## PROBLEM REQUIREMENTS
Look through the data below and extract, unchanged, the lines from the one that contains "450x800 pixels. How" to the one that contains "Open Marketing megaphone", both included.

====== DATA ======

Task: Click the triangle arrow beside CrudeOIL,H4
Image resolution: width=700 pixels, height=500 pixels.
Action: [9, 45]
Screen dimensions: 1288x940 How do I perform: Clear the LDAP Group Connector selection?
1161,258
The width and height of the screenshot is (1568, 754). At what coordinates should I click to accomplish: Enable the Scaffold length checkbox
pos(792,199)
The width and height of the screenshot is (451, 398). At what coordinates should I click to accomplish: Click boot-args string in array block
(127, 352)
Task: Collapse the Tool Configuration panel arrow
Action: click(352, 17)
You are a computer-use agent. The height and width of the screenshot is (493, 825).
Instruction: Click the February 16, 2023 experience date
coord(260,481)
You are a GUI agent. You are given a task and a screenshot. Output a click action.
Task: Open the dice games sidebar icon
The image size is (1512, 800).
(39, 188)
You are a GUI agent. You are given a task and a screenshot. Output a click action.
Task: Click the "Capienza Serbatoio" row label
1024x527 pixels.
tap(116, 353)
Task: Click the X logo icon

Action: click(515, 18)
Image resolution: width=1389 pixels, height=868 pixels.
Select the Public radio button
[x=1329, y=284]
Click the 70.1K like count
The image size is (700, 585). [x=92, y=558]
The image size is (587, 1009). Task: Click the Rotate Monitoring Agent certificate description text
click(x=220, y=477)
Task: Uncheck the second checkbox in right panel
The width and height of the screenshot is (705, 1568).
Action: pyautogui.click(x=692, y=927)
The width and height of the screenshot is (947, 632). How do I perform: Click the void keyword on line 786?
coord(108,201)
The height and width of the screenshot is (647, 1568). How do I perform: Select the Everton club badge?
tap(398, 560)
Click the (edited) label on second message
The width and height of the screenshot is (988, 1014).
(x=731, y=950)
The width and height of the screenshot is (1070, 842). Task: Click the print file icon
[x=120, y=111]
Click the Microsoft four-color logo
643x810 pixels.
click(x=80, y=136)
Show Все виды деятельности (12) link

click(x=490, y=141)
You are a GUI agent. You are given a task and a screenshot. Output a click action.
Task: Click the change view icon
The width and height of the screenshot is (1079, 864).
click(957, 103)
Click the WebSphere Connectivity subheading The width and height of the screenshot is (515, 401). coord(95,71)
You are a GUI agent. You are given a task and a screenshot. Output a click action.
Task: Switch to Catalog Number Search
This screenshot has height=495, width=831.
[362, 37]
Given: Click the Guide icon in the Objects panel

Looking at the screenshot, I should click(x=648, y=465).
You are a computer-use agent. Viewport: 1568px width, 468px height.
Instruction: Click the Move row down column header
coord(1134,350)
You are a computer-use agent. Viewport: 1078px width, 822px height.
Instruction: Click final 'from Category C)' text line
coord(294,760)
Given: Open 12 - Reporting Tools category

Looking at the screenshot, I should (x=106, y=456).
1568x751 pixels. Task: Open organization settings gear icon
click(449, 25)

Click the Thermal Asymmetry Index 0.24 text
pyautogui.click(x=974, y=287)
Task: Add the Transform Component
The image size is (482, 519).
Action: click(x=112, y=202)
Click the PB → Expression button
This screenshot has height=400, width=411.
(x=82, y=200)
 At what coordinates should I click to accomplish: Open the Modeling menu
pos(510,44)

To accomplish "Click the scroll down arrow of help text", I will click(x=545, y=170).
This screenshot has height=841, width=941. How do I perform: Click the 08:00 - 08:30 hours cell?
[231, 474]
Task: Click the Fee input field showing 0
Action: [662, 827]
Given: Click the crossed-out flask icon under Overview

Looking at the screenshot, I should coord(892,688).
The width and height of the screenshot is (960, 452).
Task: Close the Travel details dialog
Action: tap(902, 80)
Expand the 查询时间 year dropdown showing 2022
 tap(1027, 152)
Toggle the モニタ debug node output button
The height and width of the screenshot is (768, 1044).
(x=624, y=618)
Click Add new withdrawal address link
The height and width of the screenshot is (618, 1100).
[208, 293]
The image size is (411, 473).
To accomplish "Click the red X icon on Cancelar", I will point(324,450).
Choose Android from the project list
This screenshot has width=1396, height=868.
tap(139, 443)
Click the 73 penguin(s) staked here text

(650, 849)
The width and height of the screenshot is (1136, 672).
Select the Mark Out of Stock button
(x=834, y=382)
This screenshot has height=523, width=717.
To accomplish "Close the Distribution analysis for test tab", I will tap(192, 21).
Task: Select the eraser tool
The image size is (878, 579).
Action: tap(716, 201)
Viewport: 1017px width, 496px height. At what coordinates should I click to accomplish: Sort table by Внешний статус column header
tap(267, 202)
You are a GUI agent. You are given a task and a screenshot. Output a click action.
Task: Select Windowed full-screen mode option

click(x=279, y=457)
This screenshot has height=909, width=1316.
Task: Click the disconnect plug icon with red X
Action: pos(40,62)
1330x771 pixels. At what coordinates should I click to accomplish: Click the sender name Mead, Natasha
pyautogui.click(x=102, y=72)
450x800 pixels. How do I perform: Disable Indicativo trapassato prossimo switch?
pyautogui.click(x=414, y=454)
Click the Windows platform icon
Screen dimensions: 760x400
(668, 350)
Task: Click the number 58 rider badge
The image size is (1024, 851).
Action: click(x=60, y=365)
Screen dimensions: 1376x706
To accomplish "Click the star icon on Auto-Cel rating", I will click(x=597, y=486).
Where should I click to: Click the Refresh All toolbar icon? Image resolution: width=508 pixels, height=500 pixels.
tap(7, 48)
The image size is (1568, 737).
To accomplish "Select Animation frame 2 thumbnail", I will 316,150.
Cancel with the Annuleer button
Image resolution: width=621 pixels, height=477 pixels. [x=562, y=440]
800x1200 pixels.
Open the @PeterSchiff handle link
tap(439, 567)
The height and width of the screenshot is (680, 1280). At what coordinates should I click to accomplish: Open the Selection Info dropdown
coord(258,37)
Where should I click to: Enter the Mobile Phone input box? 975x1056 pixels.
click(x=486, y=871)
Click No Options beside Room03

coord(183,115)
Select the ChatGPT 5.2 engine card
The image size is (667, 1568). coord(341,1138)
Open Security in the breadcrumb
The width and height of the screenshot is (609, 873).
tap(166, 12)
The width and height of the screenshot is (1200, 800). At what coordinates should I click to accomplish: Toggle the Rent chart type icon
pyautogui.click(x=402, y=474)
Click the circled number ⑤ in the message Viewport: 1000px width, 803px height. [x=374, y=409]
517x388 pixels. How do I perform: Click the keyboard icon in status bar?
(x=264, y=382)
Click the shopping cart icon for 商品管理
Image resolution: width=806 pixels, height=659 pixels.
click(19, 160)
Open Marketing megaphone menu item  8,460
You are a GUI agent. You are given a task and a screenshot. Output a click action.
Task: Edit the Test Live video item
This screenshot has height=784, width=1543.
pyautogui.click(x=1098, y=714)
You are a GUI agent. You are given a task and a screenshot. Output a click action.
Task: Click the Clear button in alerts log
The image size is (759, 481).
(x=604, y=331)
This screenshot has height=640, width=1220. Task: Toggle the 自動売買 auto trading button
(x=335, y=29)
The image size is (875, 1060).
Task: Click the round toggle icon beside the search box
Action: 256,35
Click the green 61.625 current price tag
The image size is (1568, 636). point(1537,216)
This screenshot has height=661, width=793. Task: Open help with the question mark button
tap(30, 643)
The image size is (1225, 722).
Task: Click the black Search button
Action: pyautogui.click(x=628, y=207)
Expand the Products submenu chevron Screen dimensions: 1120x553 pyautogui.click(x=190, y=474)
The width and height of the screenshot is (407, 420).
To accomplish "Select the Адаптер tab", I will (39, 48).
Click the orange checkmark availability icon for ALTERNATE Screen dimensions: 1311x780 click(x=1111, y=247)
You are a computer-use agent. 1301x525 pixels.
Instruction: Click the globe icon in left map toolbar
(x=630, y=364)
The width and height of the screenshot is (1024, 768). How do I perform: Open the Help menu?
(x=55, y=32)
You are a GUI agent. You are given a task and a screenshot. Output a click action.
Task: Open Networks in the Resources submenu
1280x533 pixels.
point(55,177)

======

## EXERCISE SOLUTION
450x800 pixels. How do I perform: Disable Indicativo trapassato prossimo switch?
pyautogui.click(x=414, y=454)
Click the Windows platform icon
Screen dimensions: 760x400
(668, 350)
Task: Click the number 58 rider badge
The image size is (1024, 851).
Action: click(x=60, y=365)
Screen dimensions: 1376x706
To accomplish "Click the star icon on Auto-Cel rating", I will click(x=597, y=486).
Where should I click to: Click the Refresh All toolbar icon? Image resolution: width=508 pixels, height=500 pixels.
tap(7, 48)
The image size is (1568, 737).
To accomplish "Select Animation frame 2 thumbnail", I will 316,150.
Cancel with the Annuleer button
Image resolution: width=621 pixels, height=477 pixels. [x=562, y=440]
800x1200 pixels.
Open the @PeterSchiff handle link
tap(439, 567)
The height and width of the screenshot is (680, 1280). At what coordinates should I click to accomplish: Open the Selection Info dropdown
coord(258,37)
Where should I click to: Enter the Mobile Phone input box? 975x1056 pixels.
click(x=486, y=871)
Click No Options beside Room03

coord(183,115)
Select the ChatGPT 5.2 engine card
The image size is (667, 1568). coord(341,1138)
Open Security in the breadcrumb
The width and height of the screenshot is (609, 873).
tap(166, 12)
The width and height of the screenshot is (1200, 800). At what coordinates should I click to accomplish: Toggle the Rent chart type icon
pyautogui.click(x=402, y=474)
Click the circled number ⑤ in the message Viewport: 1000px width, 803px height. [x=374, y=409]
517x388 pixels. How do I perform: Click the keyboard icon in status bar?
(x=264, y=382)
Click the shopping cart icon for 商品管理
Image resolution: width=806 pixels, height=659 pixels.
click(19, 160)
Open Marketing megaphone menu item  8,460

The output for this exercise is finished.